Available data below:

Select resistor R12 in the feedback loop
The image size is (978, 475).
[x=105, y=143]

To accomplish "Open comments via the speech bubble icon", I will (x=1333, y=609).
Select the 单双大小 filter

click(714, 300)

End of Available data.

● **Problem description**
Repeat each entry above exactly as shown.

● **Output below**
Select resistor R12 in the feedback loop
The image size is (978, 475).
[x=105, y=143]

To accomplish "Open comments via the speech bubble icon", I will (x=1333, y=609).
Select the 单双大小 filter

click(714, 300)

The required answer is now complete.